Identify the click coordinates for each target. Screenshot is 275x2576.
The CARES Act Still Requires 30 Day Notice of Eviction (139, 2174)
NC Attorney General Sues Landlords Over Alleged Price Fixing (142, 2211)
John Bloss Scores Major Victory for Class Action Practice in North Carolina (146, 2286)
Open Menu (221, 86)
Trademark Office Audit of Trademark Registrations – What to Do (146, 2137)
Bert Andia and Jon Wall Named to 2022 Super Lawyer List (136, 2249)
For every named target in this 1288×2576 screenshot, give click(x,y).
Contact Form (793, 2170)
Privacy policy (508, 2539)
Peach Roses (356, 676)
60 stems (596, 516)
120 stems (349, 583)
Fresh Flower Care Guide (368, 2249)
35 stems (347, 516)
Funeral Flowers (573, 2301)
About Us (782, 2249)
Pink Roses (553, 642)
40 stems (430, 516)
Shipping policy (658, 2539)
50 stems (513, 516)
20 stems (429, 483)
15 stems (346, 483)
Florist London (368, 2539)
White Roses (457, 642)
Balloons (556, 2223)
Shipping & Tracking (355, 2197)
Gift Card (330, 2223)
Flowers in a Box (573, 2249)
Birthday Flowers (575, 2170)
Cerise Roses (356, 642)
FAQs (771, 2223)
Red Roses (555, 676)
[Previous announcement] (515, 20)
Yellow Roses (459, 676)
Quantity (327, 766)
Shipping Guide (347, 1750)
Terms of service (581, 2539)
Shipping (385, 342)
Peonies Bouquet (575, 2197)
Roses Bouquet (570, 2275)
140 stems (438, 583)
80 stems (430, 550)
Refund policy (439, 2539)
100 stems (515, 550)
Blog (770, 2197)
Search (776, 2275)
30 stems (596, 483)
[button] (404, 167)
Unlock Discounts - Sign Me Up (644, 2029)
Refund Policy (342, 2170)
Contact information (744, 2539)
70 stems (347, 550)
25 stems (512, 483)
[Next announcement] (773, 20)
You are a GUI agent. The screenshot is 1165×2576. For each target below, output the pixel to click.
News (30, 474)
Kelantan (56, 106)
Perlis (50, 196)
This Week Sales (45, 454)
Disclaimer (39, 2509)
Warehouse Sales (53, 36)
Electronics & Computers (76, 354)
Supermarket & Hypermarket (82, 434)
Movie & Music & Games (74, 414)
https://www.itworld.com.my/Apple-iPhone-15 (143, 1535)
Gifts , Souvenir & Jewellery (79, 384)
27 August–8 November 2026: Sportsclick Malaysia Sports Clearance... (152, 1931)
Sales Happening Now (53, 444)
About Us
......
# Work task:
Find out how many lines above hold "Guide". Write only the number.

# Response below:
2